1

I need from a text file with the 3 million lines of port data in Excel, every 1 million lines portation to start a new list. What's wrong with the code, tell me?

    Sub ReadFile()
  Dim I, J
  I = 1
  J = 1
  File = "\\bla.bla.bla\Desktop\vsr.txt"
  Open File For Input As #1
  Do While Not EOF(1)
    Line Input #1, MyString
    Sheets("LIST" & J).Cells(I, 1) = MyString
    If I = 1000000 Then
      I = 1
      J = J + 1
    Else
      I = I + 1
    End If
  Loop
  Close #1
End Sub
Martijn Pieters
  • 1,048,767
  • 296
  • 4,058
  • 3,343
Cepreu
  • 13
  • 5
  • *Welcome to [so]!* Before your next question (or if my answer below doesn't solve your issue) please check out the [tour] (you'll earn your first badge!) as well as '[ask]' and **how to create a [mcve]**. Also [here](https://codeblog.jonskeet.uk/stack-overflow-question-checklist/) is a handy checklist from the site's top user. – ashleedawg Aug 22 '18 at 07:11
  • The question could have included more information (see links above).. but **+1 anyway** for generating some conversation and multiple answers with varying methods to solve an issue like this. This is my favourite part of [so] since I learn from others, while I'm helping. :-) – ashleedawg Aug 22 '18 at 09:39

3 Answers3

2

Perhaps something like this would be better. I couldn't test it since you didn't include same data and I don't know what port data is, but it should work.

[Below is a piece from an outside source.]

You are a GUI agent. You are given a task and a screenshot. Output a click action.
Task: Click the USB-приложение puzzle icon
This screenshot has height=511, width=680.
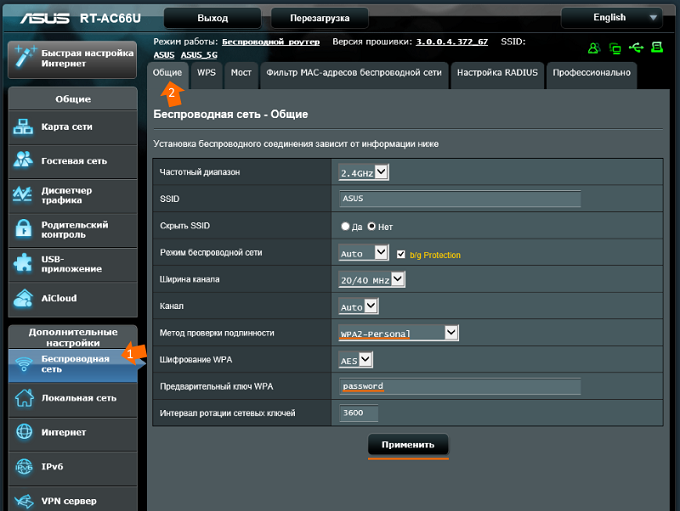(x=24, y=264)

If there's a problem with it (or anytime you have a code problem) try using F8 to step through the code to find out exactly what's happening on each line. (More on that from Chip Pearson here.)

Option Explicit

Sub ReadFile()
    Const fName = "\\bla.bla.bla\Desktop\vsr.txt"
    Dim rowNum As Long, shtNum As Long, myString As String
    
    Open fName For Input As #1
    shtNum = 1
    Do While Not EOF(1)
        rowNum = rowNum + 1
        Line Input #1, myString
        Sheets("LIST" & shtNum).Cells(rowNum, 1) = myString
        If rowNum = 1000000 Then
            shtNum = shtNum + 1
            rowNum = 0
        End If
    Loop
    Close #1
End Sub

Some notes:

  • Use 'Option Explicit at the top of [every] module [always] to help locate variables that are not properly declared or handled. (ie., MyString was undeclared)
  • Personally, I try to avoid using common words like File for variables as it may or may not be a "reserved word" (ie., a constant or function name built-in to Excel)
  • Personally, I usually make the first letter of my variable lowercase, to help differentiate my variables from built-in keywords, at a glance.
  • Avoid using meaningless variables like I and J (especially when posting code for help from others). A couple extra characters make the code a lot easier to understand and to modify/debug later.
  • When declaring a variable, specify a data type whenever possible.
  • You didn't mention anything about creating worksheets, and your code doesn't attempt it, so this code assumes all the required output worksheets exist and are blank.
  • An alternative to using shtNum (or J in your example) would be to use Int(rowNum/1000000)+1 to get the sheet number. This formula returns 1 for 0 to 999999, 2 for 1000000 to 1999999, etc.
Community
  • 1
  • 1
ashleedawg
  • 20,365
  • 9
  • 72
  • 105
  • honestly for something like this, with only 3 million lines of code (3 worksheets), if it's not something that needs to be done frequently and automatically, I'd probably just open the text file in Excel manually (or paste in the data) and do the 6 click manually to move part of the set to different sheets.... but it's good coding practice. :-) – ashleedawg Aug 22 '18 at 07:13
  • apologise for my ignorance, but I thought that the maximum load for Excel was ~1,400,000 rows? As a result, you could not load 3m rows. I have a .bat workaround that splits the txt file, that works quite efficiently. – Lowpar Aug 22 '18 at 07:44
  • 1
    @Lowpar - ah you're correct, I hadn't considered the [maximum](https://support.office.com/article/excel-specifications-and-limits-1672b34d-7043-467e-8e27-269d656771c3) of 1,048,576 rows in Excel 2016; in that case if I was doing it manually I would paste into Notepad++ and go from there -- but only if it was an occasionally required task. Nothing wrong with coding and as I said, a simple procedure like this is an excellent way to begin learning the basics of VBA.... – ashleedawg Aug 22 '18 at 09:08
  • Also I'm confused, @Lowpar, are you the same person that asked the question, or do you both happen to be splitting 3million-row text files? – ashleedawg Aug 22 '18 at 09:10
  • ashleedawg, I did not ask the question. I just have experience of doing this in Excel, or at least finding solutions that circumvent the file not loaded completely in Excel. – Lowpar Aug 22 '18 at 09:15
  • @ashleedawg,Thank u. I could not attach txt, because it contains personal data. The code works, thanks pointed out my mistakes, I'm just starting to learn VBA so as the automation of great help in the work. – Cepreu Aug 22 '18 at 13:37
1

@ashleedawg already wrote most of the important stuff, hover ever I would make another correction to the code.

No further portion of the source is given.